▶ _WHAT YOU WILL DO_:
(1) Revise the passage on the coevolutionary algorithm, starting at the words "Rather we will" and ending after "over one population.", and replace "genetic hitchhiking" with "premature convergence" throughout.
(2) Carry the passage on the coevolutionary planning algorithm forward from its final sentence.

▶ _TEXT SHOWN_:
Rather we will focus on the details of his algorithm,
that were aimed at aiding the search for high-class solutions.
The first of these is, of course, the use of a coevolutionary approach.
If a single population were used,
with a solution representing the plans for all items,
then there would be a greater likelihood of genetic hitchhiking,
whereby a good plan for one item in the initial population would take over,
even if the plans for the other items were poor.
By contrast, the decomposition into different subpopulations,
means that the good plan can at worst take over one population.
The second feature that aids the search over diverse local optima is:
the use of a diffusion model approach.
The implementation uses a 15-by-15 square toroidal grid, thus a population size of 225.
Plans for 5 items, each needing between 20 and 60 operations, were evolved,
so in total there were 6 populations,
and each cell contained a plan for each of the 5 items plus an arbitrator.
A generational approach is used:
Within each generation each cell’s populations are ‘bred’,
with a random permutation to decide the order in which cells are considered.

▶ _DATA EXTRACT_:
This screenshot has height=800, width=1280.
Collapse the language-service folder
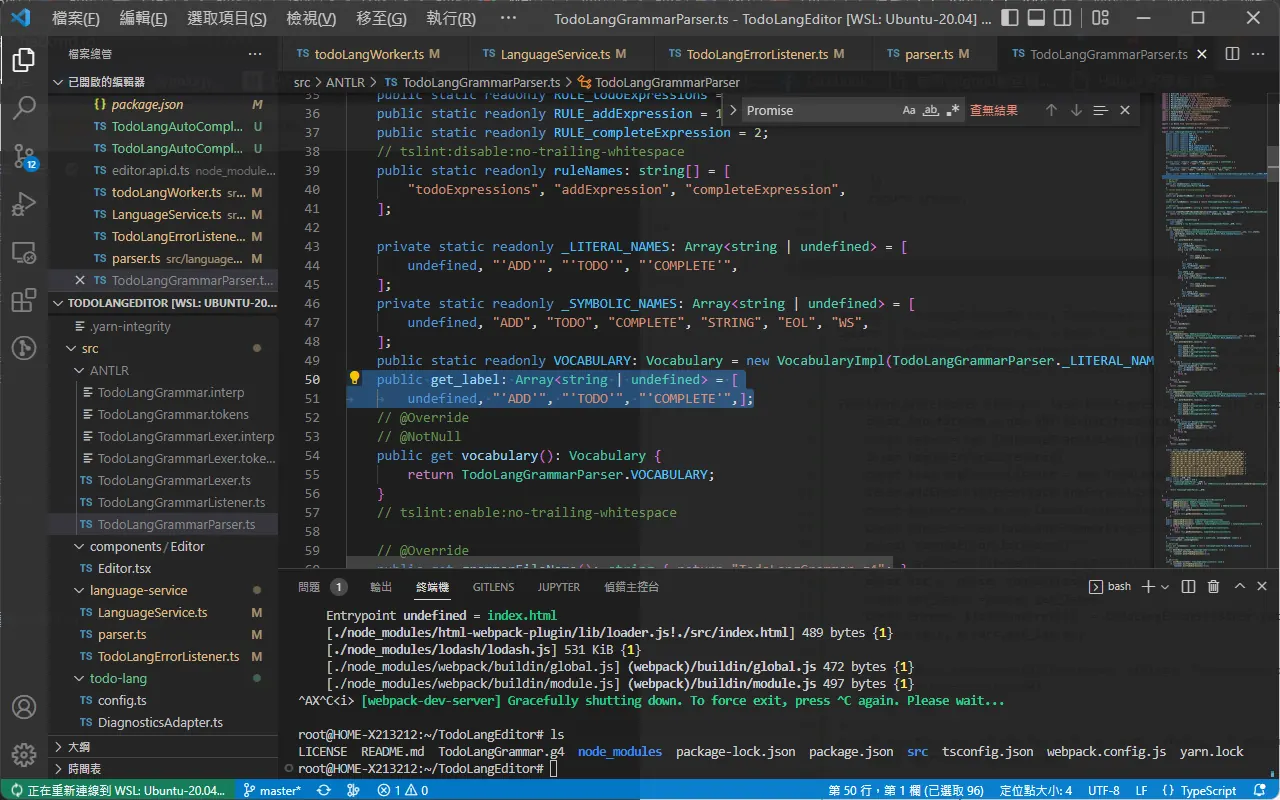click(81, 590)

...

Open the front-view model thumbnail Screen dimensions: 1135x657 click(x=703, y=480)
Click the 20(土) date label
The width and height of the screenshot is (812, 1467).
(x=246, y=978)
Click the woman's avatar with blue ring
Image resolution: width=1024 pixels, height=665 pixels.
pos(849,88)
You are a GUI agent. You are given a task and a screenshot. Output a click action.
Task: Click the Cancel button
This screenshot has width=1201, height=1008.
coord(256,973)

==

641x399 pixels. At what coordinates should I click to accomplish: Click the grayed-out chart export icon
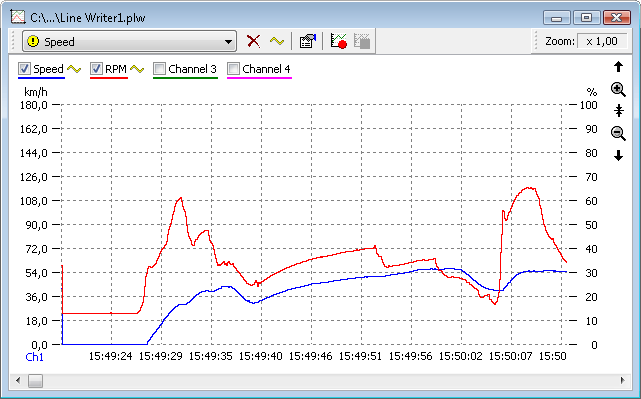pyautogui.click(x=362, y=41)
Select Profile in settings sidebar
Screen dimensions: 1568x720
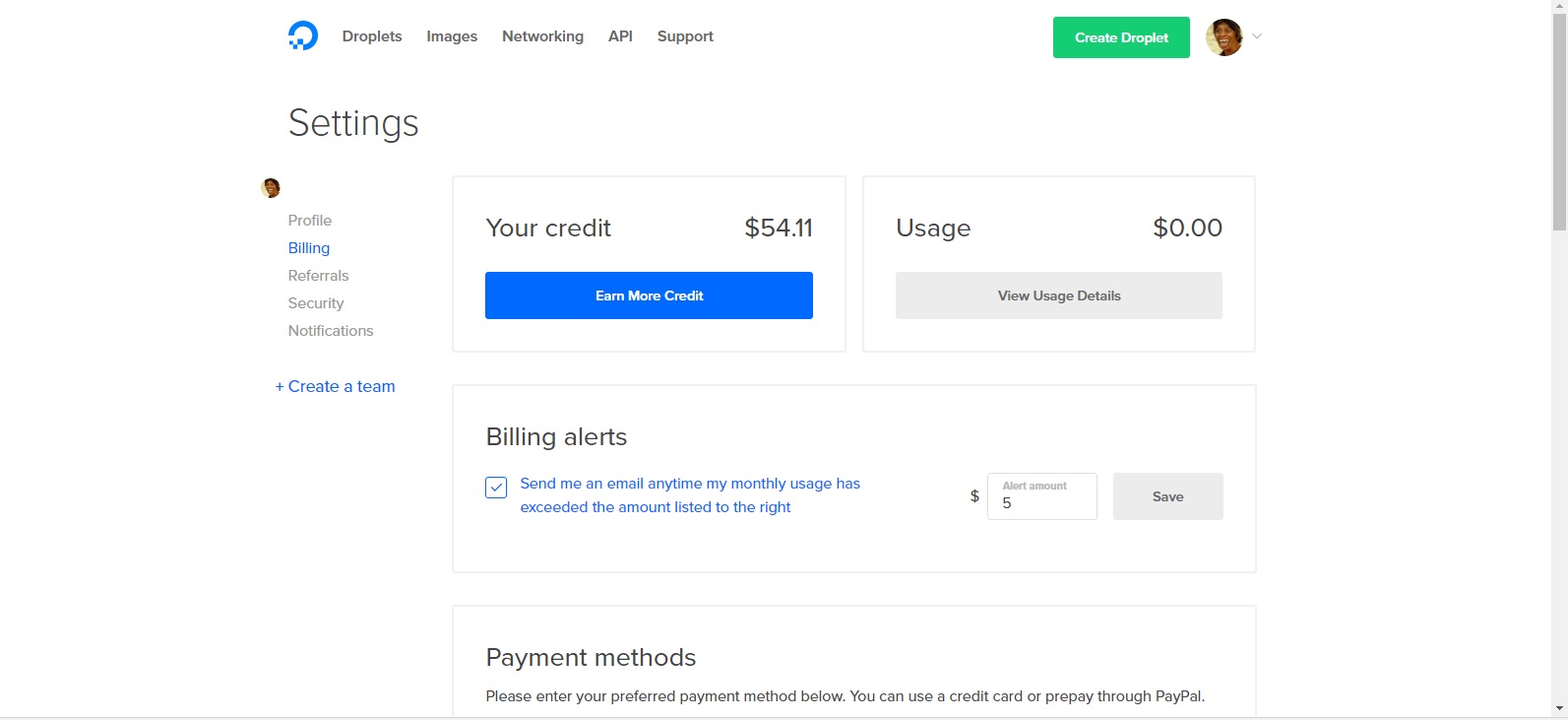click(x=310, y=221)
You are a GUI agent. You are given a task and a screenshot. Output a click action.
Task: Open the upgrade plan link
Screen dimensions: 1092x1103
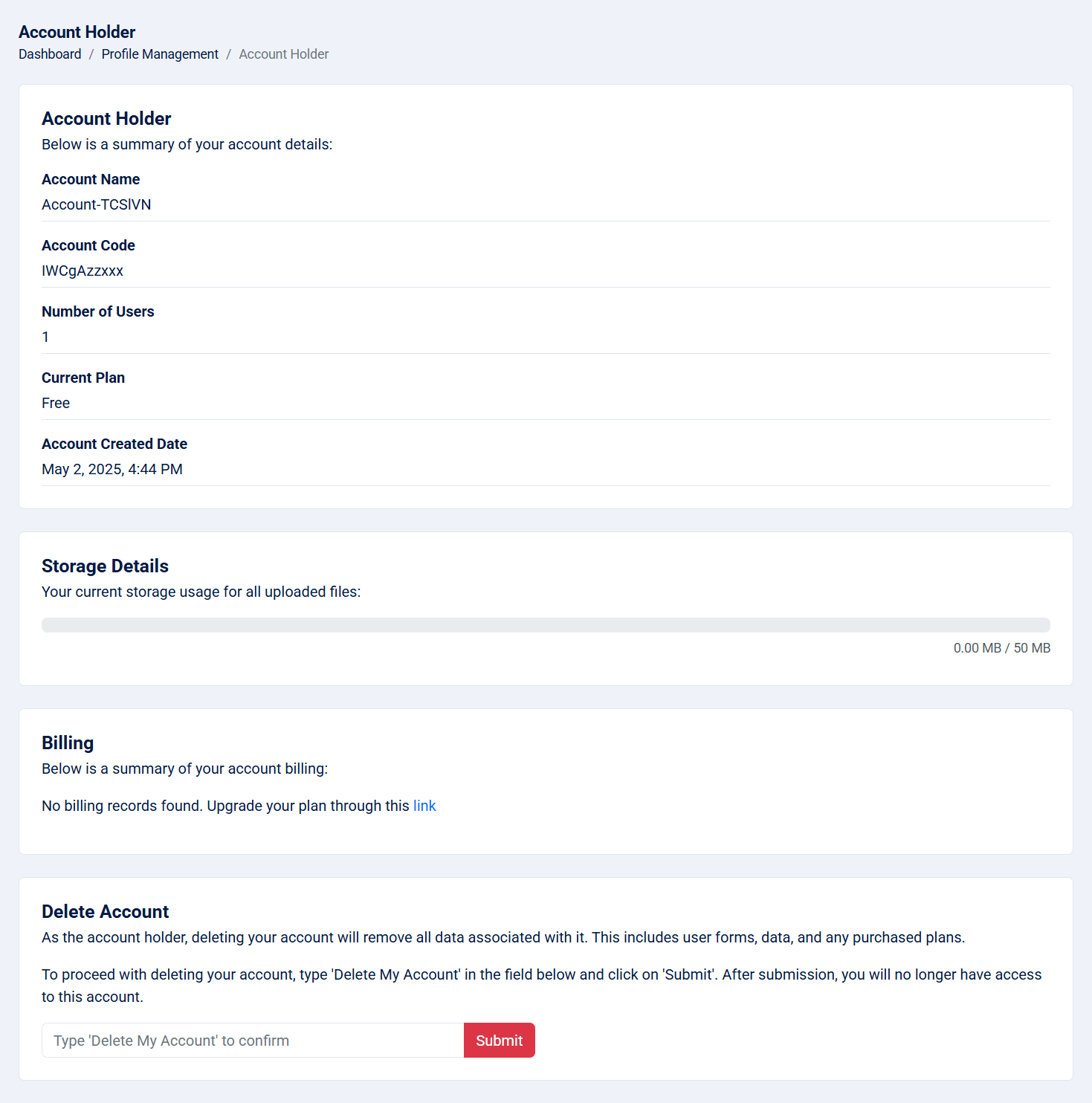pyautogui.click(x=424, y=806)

▶ _ANSWERS PROVIDED_:
(1)
Rather we will focus on the details of his algorithm,
that were aimed at aiding the search for high-class solutions.
The first of these is, of course, the use of a coevolutionary approach.
If a single population were used,
with a solution representing the plans for all items,
then there would be a greater likelihood of premature convergence,
whereby a good plan for one item in the initial population would take over,
even if the plans for the other items were poor.
By contrast, the decomposition into different subpopulations,
means that the good plan can at worst take over one population.

(2)
The breeding process within each cell is iterated for each population and consists of the following steps:

Generate a set of points to act as neighbours,
by iteratively generating random lateral and vertical offsets from the current position.
A binomial approximation to a Gaussian distribution is used,
which falls off sharply for distances more than 2 and is truncated to distance 4.
Rank the cells in this neighbouhood according to cost,
and select one using linear ranking with s = 2.
Take the member of the current population from the selected cell,
and the member in the current cell,
and generate an offspring via recombination and mutation.
Choose a cell from the neighbourhood using inverse linear ranking.
Replace the member of the current population in that cell with the newly created offspring.
Re-evaluate all the individuals in that cell using the newly created offspring.
The results presented from this technique showed that the system managed
to evolve low-cost plans for each item, together with a low total schedule time.
Notably, even after several thousand iterations, the system had still preserved
a number of diverse solutions.

1.12 Summary

1.12.1 Multiobjective optimization with evolutionary algorithms

Population-based method.
Can return a set of trade-off solutions (approximation set) in a single run.
Allows for the ideal approach to multiobjective optimization.

1.12.2 EC approach: Advantages

Population-based nature of search means you can simultaneously search,
for the set of points approximating Pareto front.
You don’t have to make guesses about which combinations of weights might be useful.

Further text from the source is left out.